* WHAT YOU SHOULD DO:
Reproduce verbatim the part of the oVirt gluster sanlock thread that starts at the words "On Sun, Jun" and stops after "brain is reported.".

* DOCUMENT SEGMENT:
————————
[ovirt-users] oVirt gluster sanlock issue

Maor Lipchuk mlipchuk at redhat.com
Sun Jun 4 19:39:25 UTC 2017


On Sun, Jun 4, 2017 at 8:51 PM, Abi Askushi <rightkicktech at gmail.com> wrote:
> I clean installed everything and ran into the same.
> I then ran gdeploy and encountered the same issue when deploying engine.
> Seems that gluster (?) doesn't like 4K sector drives. I am not sure if it
> has to do with alignment. The weird thing is that gluster volumes are all
> ok, replicating normally and no split brain is reported.
>
> The solution to the mentioned bug (1386443) was to format with 512 sector
> size, which for my case is not an option:
>
> mkfs.xfs -f -i size=512 -s size=512 /dev/gluster/engine
> illegal sector size 512; hw sector is 4096
>
> Is there any workaround to address this?
————————
* RECORDS SHOWN:
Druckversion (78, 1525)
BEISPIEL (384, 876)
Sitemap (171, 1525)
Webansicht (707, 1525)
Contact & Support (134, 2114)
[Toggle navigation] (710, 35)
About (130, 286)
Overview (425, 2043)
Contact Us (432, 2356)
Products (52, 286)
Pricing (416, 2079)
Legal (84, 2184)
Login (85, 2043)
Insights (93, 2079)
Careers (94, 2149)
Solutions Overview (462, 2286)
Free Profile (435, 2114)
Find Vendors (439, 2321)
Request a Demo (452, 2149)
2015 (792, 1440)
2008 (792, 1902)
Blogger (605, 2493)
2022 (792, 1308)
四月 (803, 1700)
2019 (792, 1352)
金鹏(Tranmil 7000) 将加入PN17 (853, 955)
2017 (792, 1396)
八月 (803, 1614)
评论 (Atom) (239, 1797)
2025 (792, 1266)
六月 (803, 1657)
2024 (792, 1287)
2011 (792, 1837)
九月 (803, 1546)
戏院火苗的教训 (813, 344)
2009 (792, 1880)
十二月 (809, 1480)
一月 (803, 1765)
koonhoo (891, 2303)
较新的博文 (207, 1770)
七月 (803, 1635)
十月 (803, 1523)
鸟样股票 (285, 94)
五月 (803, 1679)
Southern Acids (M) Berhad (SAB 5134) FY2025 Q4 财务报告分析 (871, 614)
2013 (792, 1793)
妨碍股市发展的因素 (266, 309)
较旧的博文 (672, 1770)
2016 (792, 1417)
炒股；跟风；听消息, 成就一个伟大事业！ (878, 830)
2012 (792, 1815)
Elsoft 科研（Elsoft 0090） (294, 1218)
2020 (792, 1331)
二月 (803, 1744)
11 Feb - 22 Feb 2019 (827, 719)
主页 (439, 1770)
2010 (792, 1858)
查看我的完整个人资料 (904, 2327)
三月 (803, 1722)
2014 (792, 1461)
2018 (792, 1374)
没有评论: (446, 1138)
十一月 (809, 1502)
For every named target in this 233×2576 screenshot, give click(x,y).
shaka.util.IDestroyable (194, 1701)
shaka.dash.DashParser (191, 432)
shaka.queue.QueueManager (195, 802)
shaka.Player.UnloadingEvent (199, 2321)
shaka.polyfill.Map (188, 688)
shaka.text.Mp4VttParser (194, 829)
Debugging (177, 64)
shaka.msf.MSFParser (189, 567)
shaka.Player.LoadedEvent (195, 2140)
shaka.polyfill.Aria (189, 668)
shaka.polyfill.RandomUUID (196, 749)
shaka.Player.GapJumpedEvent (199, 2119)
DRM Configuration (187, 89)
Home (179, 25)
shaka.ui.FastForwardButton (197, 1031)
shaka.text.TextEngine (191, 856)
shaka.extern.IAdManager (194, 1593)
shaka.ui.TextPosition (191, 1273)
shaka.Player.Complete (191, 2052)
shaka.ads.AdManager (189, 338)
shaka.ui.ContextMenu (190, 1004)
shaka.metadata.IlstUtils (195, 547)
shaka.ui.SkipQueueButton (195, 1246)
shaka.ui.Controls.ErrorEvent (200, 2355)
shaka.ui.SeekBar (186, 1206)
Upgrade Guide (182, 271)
————————
* COMPLETE RESPONSE:
On Sun, Jun 4, 2017 at 8:51 PM, Abi Askushi <rightkicktech at gmail.com> wrote:
> I clean installed everything and ran into the same.
> I then ran gdeploy and encountered the same issue when deploying engine.
> Seems that gluster (?) doesn't like 4K sector drives. I am not sure if it
> has to do with alignment. The weird thing is that gluster volumes are all
> ok, replicating normally and no split brain is reported.